→ **What the task requires**:
Without dropping or altering a single word, give the listing again.

→ **Data listing**:
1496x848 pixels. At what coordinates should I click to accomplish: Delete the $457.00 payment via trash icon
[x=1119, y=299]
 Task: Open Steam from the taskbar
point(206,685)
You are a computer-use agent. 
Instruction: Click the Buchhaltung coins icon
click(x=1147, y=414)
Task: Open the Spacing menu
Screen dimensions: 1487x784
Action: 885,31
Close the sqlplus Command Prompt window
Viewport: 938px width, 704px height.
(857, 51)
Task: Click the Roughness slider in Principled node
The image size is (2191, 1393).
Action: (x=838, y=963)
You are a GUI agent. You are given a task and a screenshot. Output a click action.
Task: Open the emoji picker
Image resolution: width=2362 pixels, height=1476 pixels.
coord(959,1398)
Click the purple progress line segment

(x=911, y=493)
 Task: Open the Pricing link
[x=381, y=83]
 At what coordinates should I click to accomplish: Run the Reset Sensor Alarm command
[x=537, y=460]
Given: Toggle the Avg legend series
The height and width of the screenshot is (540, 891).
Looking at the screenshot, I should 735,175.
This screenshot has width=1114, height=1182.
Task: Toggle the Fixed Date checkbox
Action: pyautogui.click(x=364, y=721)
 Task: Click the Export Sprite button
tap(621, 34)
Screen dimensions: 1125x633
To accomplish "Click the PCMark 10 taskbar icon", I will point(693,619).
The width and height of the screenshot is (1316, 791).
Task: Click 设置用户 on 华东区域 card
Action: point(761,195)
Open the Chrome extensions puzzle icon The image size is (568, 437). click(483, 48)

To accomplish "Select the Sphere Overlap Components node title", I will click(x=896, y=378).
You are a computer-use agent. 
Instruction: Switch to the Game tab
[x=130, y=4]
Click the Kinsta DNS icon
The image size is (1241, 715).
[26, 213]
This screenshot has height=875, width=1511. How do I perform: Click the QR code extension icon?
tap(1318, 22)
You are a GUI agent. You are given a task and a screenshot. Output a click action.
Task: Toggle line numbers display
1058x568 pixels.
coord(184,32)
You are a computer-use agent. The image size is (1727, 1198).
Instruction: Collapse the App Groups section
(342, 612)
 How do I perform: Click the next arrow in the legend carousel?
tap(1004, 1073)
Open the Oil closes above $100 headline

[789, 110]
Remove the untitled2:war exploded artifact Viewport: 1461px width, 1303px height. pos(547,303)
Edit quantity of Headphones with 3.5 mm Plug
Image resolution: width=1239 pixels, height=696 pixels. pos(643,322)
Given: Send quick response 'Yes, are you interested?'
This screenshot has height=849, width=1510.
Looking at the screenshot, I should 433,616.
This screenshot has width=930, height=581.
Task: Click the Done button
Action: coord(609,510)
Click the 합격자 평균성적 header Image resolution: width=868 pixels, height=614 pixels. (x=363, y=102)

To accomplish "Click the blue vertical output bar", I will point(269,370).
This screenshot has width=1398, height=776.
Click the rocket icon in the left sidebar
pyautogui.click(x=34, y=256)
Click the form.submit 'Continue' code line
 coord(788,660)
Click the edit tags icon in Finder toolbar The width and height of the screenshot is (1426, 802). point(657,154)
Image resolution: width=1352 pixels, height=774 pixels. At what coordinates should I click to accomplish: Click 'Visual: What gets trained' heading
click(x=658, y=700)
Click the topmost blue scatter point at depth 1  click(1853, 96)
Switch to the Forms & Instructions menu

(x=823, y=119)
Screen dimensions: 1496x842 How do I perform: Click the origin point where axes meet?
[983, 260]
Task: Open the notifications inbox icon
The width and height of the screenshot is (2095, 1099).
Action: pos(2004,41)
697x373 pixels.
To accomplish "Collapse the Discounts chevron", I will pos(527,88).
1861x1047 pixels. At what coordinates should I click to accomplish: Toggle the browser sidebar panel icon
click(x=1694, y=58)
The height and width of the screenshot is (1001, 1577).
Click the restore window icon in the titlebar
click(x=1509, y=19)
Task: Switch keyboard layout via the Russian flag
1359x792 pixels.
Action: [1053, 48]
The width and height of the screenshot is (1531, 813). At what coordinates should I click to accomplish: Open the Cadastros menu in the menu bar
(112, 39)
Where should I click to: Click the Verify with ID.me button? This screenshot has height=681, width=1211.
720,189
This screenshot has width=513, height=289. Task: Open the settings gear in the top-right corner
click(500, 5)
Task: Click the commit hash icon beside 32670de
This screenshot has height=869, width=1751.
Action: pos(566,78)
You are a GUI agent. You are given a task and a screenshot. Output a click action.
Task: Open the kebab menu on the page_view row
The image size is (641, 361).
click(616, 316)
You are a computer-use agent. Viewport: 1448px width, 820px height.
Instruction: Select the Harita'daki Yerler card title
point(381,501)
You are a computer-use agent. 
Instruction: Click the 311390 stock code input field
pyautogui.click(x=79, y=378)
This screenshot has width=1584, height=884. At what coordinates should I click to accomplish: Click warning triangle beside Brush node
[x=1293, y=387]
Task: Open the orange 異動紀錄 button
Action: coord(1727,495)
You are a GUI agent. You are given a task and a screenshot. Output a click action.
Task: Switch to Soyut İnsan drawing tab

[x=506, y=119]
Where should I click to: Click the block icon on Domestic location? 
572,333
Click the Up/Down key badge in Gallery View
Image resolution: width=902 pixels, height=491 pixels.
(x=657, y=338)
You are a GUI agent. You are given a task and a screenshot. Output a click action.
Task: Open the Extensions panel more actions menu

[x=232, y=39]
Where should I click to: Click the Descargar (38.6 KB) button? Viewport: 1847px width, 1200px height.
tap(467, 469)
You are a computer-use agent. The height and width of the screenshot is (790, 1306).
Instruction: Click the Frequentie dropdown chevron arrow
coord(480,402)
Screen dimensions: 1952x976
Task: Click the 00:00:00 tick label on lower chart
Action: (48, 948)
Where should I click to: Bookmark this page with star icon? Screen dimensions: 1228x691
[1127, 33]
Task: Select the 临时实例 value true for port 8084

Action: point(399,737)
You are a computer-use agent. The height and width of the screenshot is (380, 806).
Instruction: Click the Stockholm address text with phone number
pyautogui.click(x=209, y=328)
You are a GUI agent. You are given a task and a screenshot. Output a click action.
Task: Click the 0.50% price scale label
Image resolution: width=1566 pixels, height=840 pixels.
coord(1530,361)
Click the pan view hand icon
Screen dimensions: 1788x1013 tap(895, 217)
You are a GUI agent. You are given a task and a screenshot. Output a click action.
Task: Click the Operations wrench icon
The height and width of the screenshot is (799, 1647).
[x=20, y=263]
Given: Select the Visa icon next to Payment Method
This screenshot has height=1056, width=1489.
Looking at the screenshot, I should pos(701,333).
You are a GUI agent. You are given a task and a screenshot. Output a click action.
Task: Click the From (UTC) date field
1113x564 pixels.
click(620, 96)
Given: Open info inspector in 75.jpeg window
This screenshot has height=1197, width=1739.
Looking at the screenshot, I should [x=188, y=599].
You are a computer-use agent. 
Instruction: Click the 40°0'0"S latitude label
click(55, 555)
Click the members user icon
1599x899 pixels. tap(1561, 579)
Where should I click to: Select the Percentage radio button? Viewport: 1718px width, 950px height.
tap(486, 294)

→ **Problem solution**:
1496x848 pixels. At what coordinates should I click to accomplish: Delete the $457.00 payment via trash icon
[x=1119, y=299]
 Task: Open Steam from the taskbar
point(206,685)
You are a computer-use agent. 
Instruction: Click the Buchhaltung coins icon
click(x=1147, y=414)
Task: Open the Spacing menu
Screen dimensions: 1487x784
Action: 885,31
Close the sqlplus Command Prompt window
Viewport: 938px width, 704px height.
(857, 51)
Task: Click the Roughness slider in Principled node
The image size is (2191, 1393).
Action: (x=838, y=963)
You are a GUI agent. You are given a task and a screenshot. Output a click action.
Task: Open the emoji picker
Image resolution: width=2362 pixels, height=1476 pixels.
coord(959,1398)
Click the purple progress line segment

(x=911, y=493)
 Task: Open the Pricing link
[x=381, y=83]
 At what coordinates should I click to accomplish: Run the Reset Sensor Alarm command
[x=537, y=460]
Given: Toggle the Avg legend series
The height and width of the screenshot is (540, 891).
Looking at the screenshot, I should 735,175.
This screenshot has width=1114, height=1182.
Task: Toggle the Fixed Date checkbox
Action: pyautogui.click(x=364, y=721)
 Task: Click the Export Sprite button
tap(621, 34)
Screen dimensions: 1125x633
To accomplish "Click the PCMark 10 taskbar icon", I will point(693,619).
The width and height of the screenshot is (1316, 791).
Task: Click 设置用户 on 华东区域 card
Action: point(761,195)
Open the Chrome extensions puzzle icon The image size is (568, 437). click(483, 48)

To accomplish "Select the Sphere Overlap Components node title", I will click(x=896, y=378).
You are a computer-use agent. 
Instruction: Switch to the Game tab
[x=130, y=4]
Click the Kinsta DNS icon
The image size is (1241, 715).
[26, 213]
This screenshot has height=875, width=1511. How do I perform: Click the QR code extension icon?
tap(1318, 22)
You are a GUI agent. You are given a task and a screenshot. Output a click action.
Task: Toggle line numbers display
1058x568 pixels.
coord(184,32)
You are a computer-use agent. The image size is (1727, 1198).
Instruction: Collapse the App Groups section
(342, 612)
 How do I perform: Click the next arrow in the legend carousel?
tap(1004, 1073)
Open the Oil closes above $100 headline

[789, 110]
Remove the untitled2:war exploded artifact Viewport: 1461px width, 1303px height. pos(547,303)
Edit quantity of Headphones with 3.5 mm Plug
Image resolution: width=1239 pixels, height=696 pixels. pos(643,322)
Given: Send quick response 'Yes, are you interested?'
This screenshot has height=849, width=1510.
Looking at the screenshot, I should 433,616.
This screenshot has width=930, height=581.
Task: Click the Done button
Action: coord(609,510)
Click the 합격자 평균성적 header Image resolution: width=868 pixels, height=614 pixels. (x=363, y=102)

To accomplish "Click the blue vertical output bar", I will point(269,370).
This screenshot has width=1398, height=776.
Click the rocket icon in the left sidebar
pyautogui.click(x=34, y=256)
Click the form.submit 'Continue' code line
 coord(788,660)
Click the edit tags icon in Finder toolbar The width and height of the screenshot is (1426, 802). point(657,154)
Image resolution: width=1352 pixels, height=774 pixels. At what coordinates should I click to accomplish: Click 'Visual: What gets trained' heading
click(x=658, y=700)
Click the topmost blue scatter point at depth 1  click(1853, 96)
Switch to the Forms & Instructions menu

(x=823, y=119)
Screen dimensions: 1496x842 How do I perform: Click the origin point where axes meet?
[983, 260]
Task: Open the notifications inbox icon
The width and height of the screenshot is (2095, 1099).
Action: pos(2004,41)
697x373 pixels.
To accomplish "Collapse the Discounts chevron", I will pos(527,88).
1861x1047 pixels. At what coordinates should I click to accomplish: Toggle the browser sidebar panel icon
click(x=1694, y=58)
The height and width of the screenshot is (1001, 1577).
Click the restore window icon in the titlebar
click(x=1509, y=19)
Task: Switch keyboard layout via the Russian flag
1359x792 pixels.
Action: [1053, 48]
The width and height of the screenshot is (1531, 813). At what coordinates should I click to accomplish: Open the Cadastros menu in the menu bar
(112, 39)
Where should I click to: Click the Verify with ID.me button? This screenshot has height=681, width=1211.
720,189
This screenshot has width=513, height=289. Task: Open the settings gear in the top-right corner
click(500, 5)
Task: Click the commit hash icon beside 32670de
This screenshot has height=869, width=1751.
Action: pos(566,78)
You are a GUI agent. You are given a task and a screenshot. Output a click action.
Task: Open the kebab menu on the page_view row
The image size is (641, 361).
click(616, 316)
You are a computer-use agent. Viewport: 1448px width, 820px height.
Instruction: Select the Harita'daki Yerler card title
point(381,501)
You are a computer-use agent. 
Instruction: Click the 311390 stock code input field
pyautogui.click(x=79, y=378)
This screenshot has width=1584, height=884. At what coordinates should I click to accomplish: Click warning triangle beside Brush node
[x=1293, y=387]
Task: Open the orange 異動紀錄 button
Action: coord(1727,495)
You are a GUI agent. You are given a task and a screenshot. Output a click action.
Task: Switch to Soyut İnsan drawing tab

[x=506, y=119]
Where should I click to: Click the block icon on Domestic location? 
572,333
Click the Up/Down key badge in Gallery View
Image resolution: width=902 pixels, height=491 pixels.
(x=657, y=338)
You are a GUI agent. You are given a task and a screenshot. Output a click action.
Task: Open the Extensions panel more actions menu

[x=232, y=39]
Where should I click to: Click the Descargar (38.6 KB) button? Viewport: 1847px width, 1200px height.
tap(467, 469)
You are a computer-use agent. The height and width of the screenshot is (790, 1306).
Instruction: Click the Frequentie dropdown chevron arrow
coord(480,402)
Screen dimensions: 1952x976
Task: Click the 00:00:00 tick label on lower chart
Action: (48, 948)
Where should I click to: Bookmark this page with star icon? Screen dimensions: 1228x691
[1127, 33]
Task: Select the 临时实例 value true for port 8084

Action: point(399,737)
You are a computer-use agent. The height and width of the screenshot is (380, 806).
Instruction: Click the Stockholm address text with phone number
pyautogui.click(x=209, y=328)
You are a GUI agent. You are given a task and a screenshot. Output a click action.
Task: Click the 0.50% price scale label
Image resolution: width=1566 pixels, height=840 pixels.
coord(1530,361)
Click the pan view hand icon
Screen dimensions: 1788x1013 tap(895, 217)
You are a GUI agent. You are given a task and a screenshot. Output a click action.
Task: Click the Operations wrench icon
The height and width of the screenshot is (799, 1647).
[x=20, y=263]
Given: Select the Visa icon next to Payment Method
This screenshot has height=1056, width=1489.
Looking at the screenshot, I should pos(701,333).
You are a GUI agent. You are given a task and a screenshot. Output a click action.
Task: Click the From (UTC) date field
1113x564 pixels.
click(620, 96)
Given: Open info inspector in 75.jpeg window
This screenshot has height=1197, width=1739.
Looking at the screenshot, I should [x=188, y=599].
You are a computer-use agent. 
Instruction: Click the 40°0'0"S latitude label
click(55, 555)
Click the members user icon
1599x899 pixels. tap(1561, 579)
Where should I click to: Select the Percentage radio button? Viewport: 1718px width, 950px height.
tap(486, 294)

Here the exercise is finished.